The borders between regulating and contracting did not 
        fade when the liberal tradition prevailing until the mid 19th century 
        of the non-interventionist State was gradually replaced by actively interventionist 
        governments that pursued social goals. The administration developed its 
        own paradigms based on precise bureaucratic procedures. In education, 
        social fundamental rights caused a visible presence of the State. After 
        hesitating, it look the lead in promoting mass higher education. In the 
        1960s developments accelerated. Universities exploded under the post-war 
        birth-rates and policies of open access, had to democratise, and, after 
        1980, to adapt to an unstoppable series of budget cuts. These and other 
        developments led to the introduction of instruments of private law. For 
        example: the 'policy agreements' (beleidsafspraken) between the Netherlands 
        government and each institution in 1983, were the main legal instrument 
        to implement the major budget cuts that forced universities to close or 
        merge departments. This legal instrument was chosen by the government 
        to ensure the implementation of its policy.
        The same type of juridical development, but earlier, took place in other 
        merit-good sectors like postal services, energy and water supply, transport, 
        and health care. lt is notable that the predominant legal status in these 
        sectors were not always the same and that nowadays monopolies, for example 
        in telecom, are being abolished. Whilst the State and supranational organisations 
        increasingly use contracts, jurisprudence and jurisdiction developed theories, 
        which made the State a legal subject that acts on equal footing with its 
        citizens: they became equal contracting partners. While the State voluntarily 
        leaves its public domain being attracted by more adaptable legal instruments, 
        it is inevitable that judges apply adagia like pacta sunt servanda and 
        the rapidly developing criteria of bona fides between equal parties in 
        the realm of public law. The privileged position of the State became mitigated. 
        This is a positive development: the State Attorney does not win the case 
        anymore by stating that the general public interest requires a breach 
        of contract or other illegitimate action.

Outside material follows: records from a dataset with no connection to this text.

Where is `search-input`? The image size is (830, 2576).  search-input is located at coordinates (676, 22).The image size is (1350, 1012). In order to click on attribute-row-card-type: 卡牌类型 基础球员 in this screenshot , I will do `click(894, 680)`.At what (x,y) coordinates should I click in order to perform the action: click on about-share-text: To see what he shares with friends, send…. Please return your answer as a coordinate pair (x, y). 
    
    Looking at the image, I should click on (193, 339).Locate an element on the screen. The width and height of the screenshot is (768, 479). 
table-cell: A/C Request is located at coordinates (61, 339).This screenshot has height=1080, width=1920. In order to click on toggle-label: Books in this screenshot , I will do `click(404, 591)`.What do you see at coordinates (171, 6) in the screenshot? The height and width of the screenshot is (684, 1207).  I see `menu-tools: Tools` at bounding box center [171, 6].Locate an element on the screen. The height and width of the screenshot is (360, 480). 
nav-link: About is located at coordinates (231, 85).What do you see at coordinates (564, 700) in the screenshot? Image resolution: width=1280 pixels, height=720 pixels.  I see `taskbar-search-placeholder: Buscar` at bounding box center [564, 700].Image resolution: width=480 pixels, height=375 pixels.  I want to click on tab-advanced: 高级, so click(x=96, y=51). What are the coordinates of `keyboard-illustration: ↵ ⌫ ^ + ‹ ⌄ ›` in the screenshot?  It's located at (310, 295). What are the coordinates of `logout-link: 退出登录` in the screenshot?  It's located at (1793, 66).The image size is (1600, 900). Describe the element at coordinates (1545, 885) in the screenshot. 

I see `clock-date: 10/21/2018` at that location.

        The trend towards a contractual approach is not equally visible in all 
        countries. In Germany and central and eastern Europe, the tradition to 
        regulate is very strong. This is not only due to the communist era that 
        practically eradicated contractual thinking, or the federal structure 
        of Germany. Countries like the Netherlands, New Zealand, Finland and Estonia, 
        pursue an explicit policy of steering through 'dialogue' and must, subsequently, 
        negotiate and purchase university products. This has to be distinguished 
        from 'contractualism' in France, where governance is firmly rooted in 
        a tradition of centralism.
        Jacobs (1992) treats the cultural differences between the public and private 
        sector. She distinguishes two types of strategies for survival: 'taking' 
        that she considers typical for the State, and 'trading' that is typical 
        for the market. Autonomous higher education institutions are clearly becoming 
        entities that are steered through dialogue, interactions and relations. 
        They are traditionally, more than elsewhere, managed by equals. The typology 
        is naturally give and take, or in other words: a market-like 'trading'. 
        One reason that institutional governance must be regulated is to ensure 
        that no party is excluded from representation at the marketplace.